### [LISTED RECORDS]
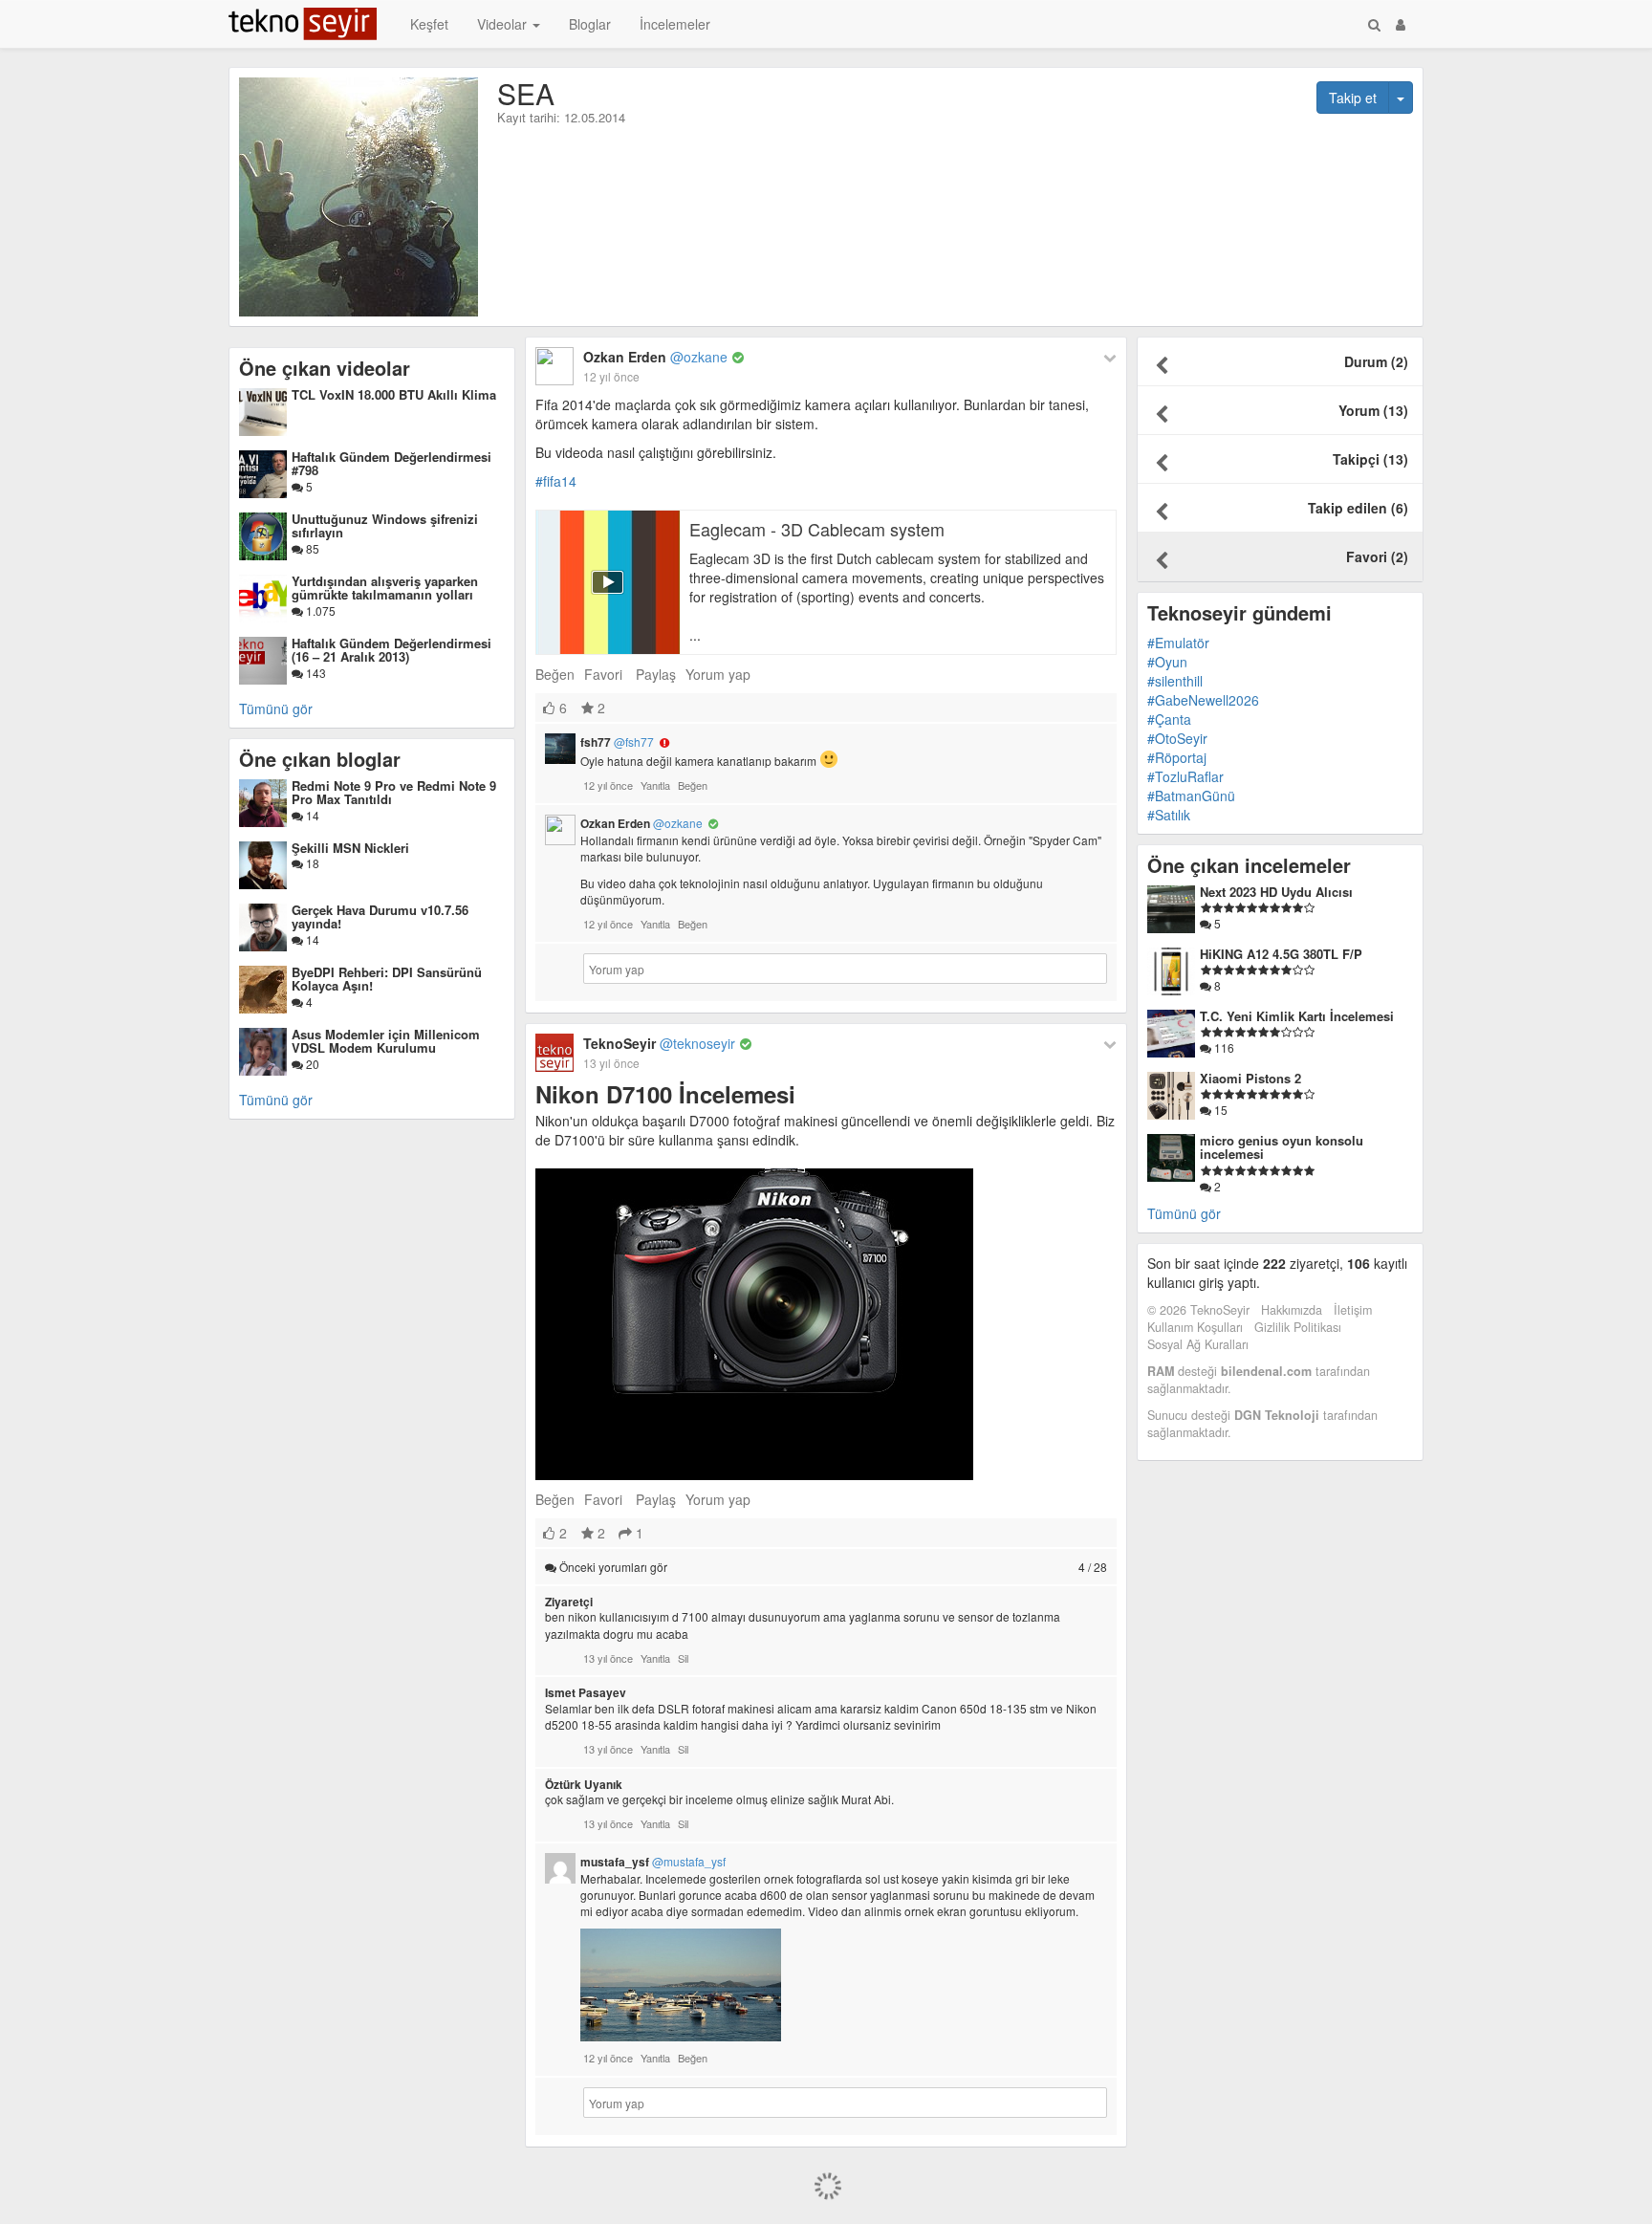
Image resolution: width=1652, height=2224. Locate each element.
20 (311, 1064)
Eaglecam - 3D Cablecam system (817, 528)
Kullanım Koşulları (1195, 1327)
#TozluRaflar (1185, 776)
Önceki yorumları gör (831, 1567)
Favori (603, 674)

==

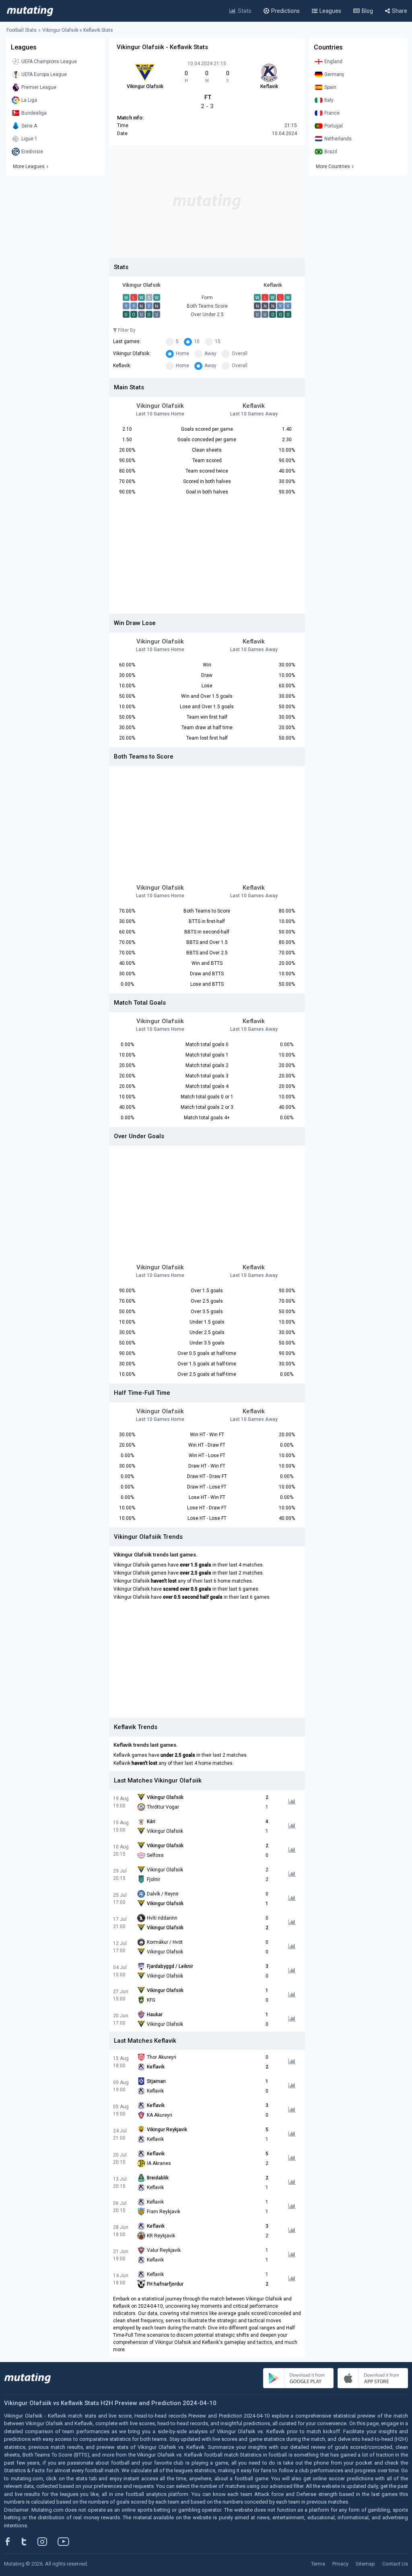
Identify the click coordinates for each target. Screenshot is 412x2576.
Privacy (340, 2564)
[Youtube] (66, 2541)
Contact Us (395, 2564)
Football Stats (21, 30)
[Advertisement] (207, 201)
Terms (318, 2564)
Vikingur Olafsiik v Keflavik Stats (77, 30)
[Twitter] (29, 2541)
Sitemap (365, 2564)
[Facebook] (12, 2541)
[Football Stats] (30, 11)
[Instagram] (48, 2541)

* * *

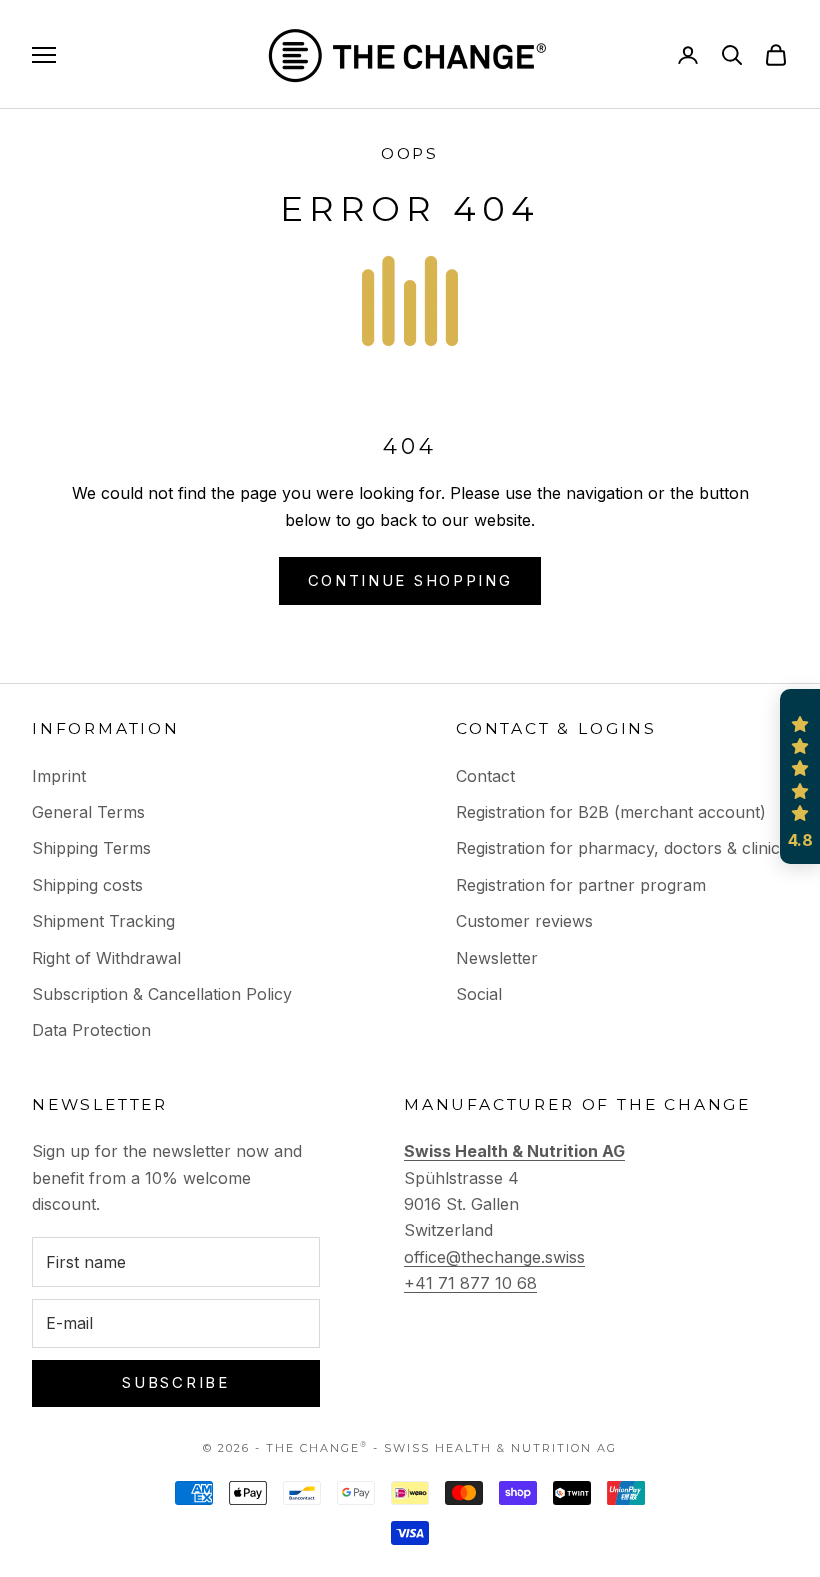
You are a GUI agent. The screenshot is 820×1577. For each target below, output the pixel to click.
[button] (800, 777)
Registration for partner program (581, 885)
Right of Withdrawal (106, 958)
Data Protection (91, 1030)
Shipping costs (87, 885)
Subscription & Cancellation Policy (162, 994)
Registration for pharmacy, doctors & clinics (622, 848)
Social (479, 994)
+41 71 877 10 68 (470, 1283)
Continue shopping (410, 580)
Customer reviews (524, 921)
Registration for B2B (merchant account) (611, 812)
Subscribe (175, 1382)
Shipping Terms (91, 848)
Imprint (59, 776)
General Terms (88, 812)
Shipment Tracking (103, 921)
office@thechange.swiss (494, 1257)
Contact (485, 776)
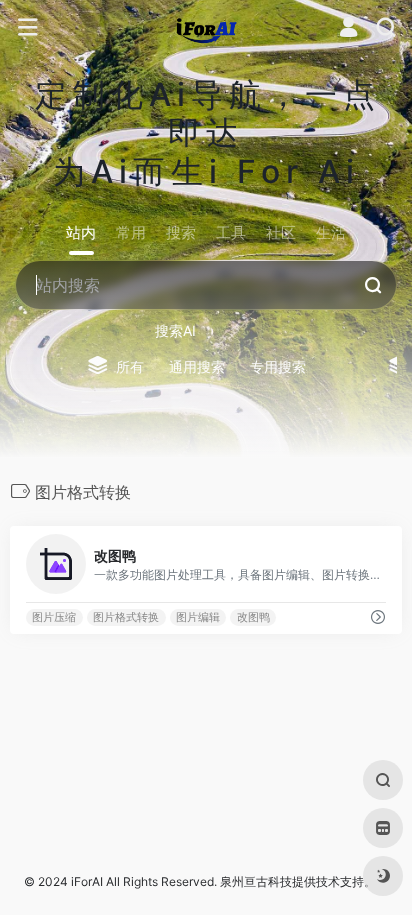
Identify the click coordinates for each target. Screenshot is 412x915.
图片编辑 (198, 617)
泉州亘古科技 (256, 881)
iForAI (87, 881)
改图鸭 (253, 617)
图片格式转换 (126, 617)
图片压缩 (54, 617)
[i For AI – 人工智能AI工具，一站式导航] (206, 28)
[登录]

### [YOUR INSTRUCTIONS]
Using the data above, reproduce exactly the lines from the line that contains "Registration for partner program (581, 885)" through the line that contains "General Terms (88, 812)", including both.

### [ANSWER TO THIS TASK]
Registration for partner program (581, 885)
Right of Withdrawal (106, 958)
Data Protection (91, 1030)
Shipping costs (87, 885)
Subscription & Cancellation Policy (162, 994)
Registration for pharmacy, doctors & clinics (622, 848)
Social (479, 994)
+41 71 877 10 68 (470, 1283)
Continue shopping (410, 580)
Customer reviews (524, 921)
Registration for B2B (merchant account) (611, 812)
Subscribe (175, 1382)
Shipping Terms (91, 848)
Imprint (59, 776)
General Terms (88, 812)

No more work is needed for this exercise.